At 8.0 pm we went over to the area were there was some entertainment about to happen there were already a dozen or so people there, and it was not long before a man of about 25 years appeared with guitar and lit the fire. He was very good and soon got the audience participating in the songs. Half way through the evening he was about to do Waltzing Matilda he got Ivor up to play the swagman. Ivor was in his element and hammed it up excessively. A young girl of about 20 was the sheep and Ivor had great fun stuffing her in the tucker bag, which in this case was a chair, she took it in good cheer and the audience gave them all a good clap and cheer at the end of the performance. Later Ivor managed to recite one of his poems successfully, it was a good evening and enjoyed by all.
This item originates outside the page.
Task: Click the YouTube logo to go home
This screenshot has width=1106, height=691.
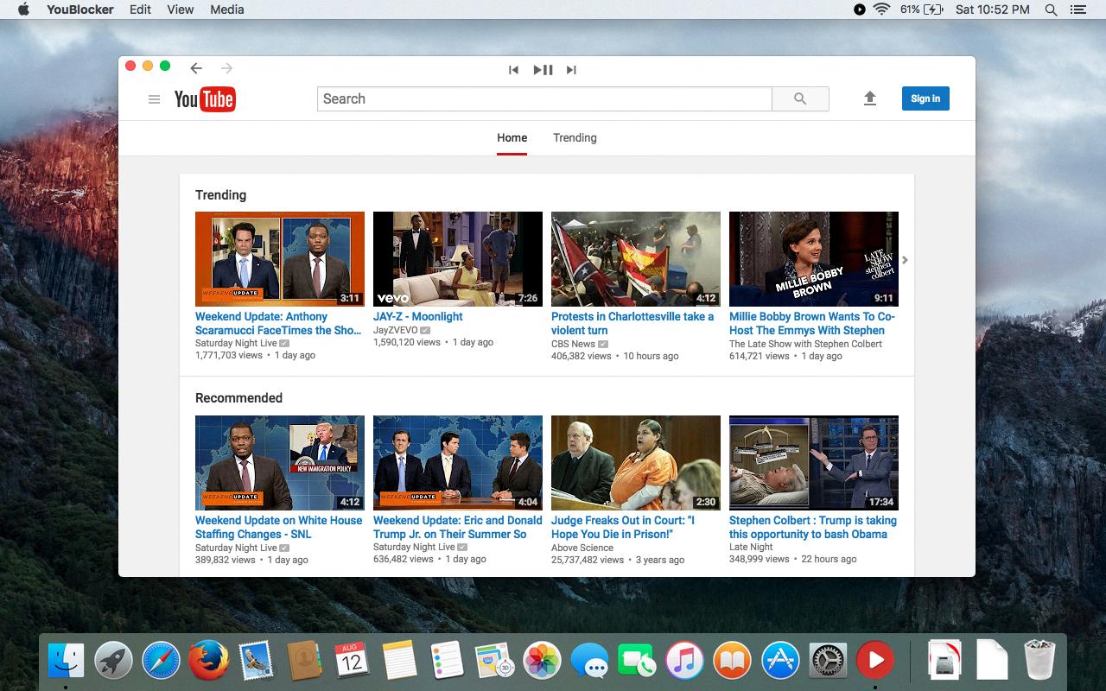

Drive to Lava Tunnels through Mt Garnet. Road closed for Anzac day march. Undara a treat, Had tour and a swim. Campfire fun. People next to us with a brand new Jayco offroader and three young boys. Took me back a long time.
Sat 26 April 2008.
I slept well until around four in the morning, at which time I woke up filling very sore and tight around the centre of the chest. I am hoping that it is just because when we went to look at the Lava Tunnels I took the new Shalale with me to help me get down and back the three hundred steps, and leaning on it has made my chest sore.
I got up about six and went and had a long hot shower but it did not help much, when I got back to the tent Ivor was up and starting breakfast. So I did a bit more typing on the laptop.
After eating and packing up we left “Undara” at 9.30 am. It was a great experience and one of the highlights of the trip so far.
Heading for Atherton, but we decided to get off the beaten track and cut across the range, the first town we set out for was Irvinebank. The road in places was pretty rough and at one creek crossing there was a 450 mm drop where the recent rains had eaten into the creek bank. But there was evidence of vehicles going through so we followed without too much grief!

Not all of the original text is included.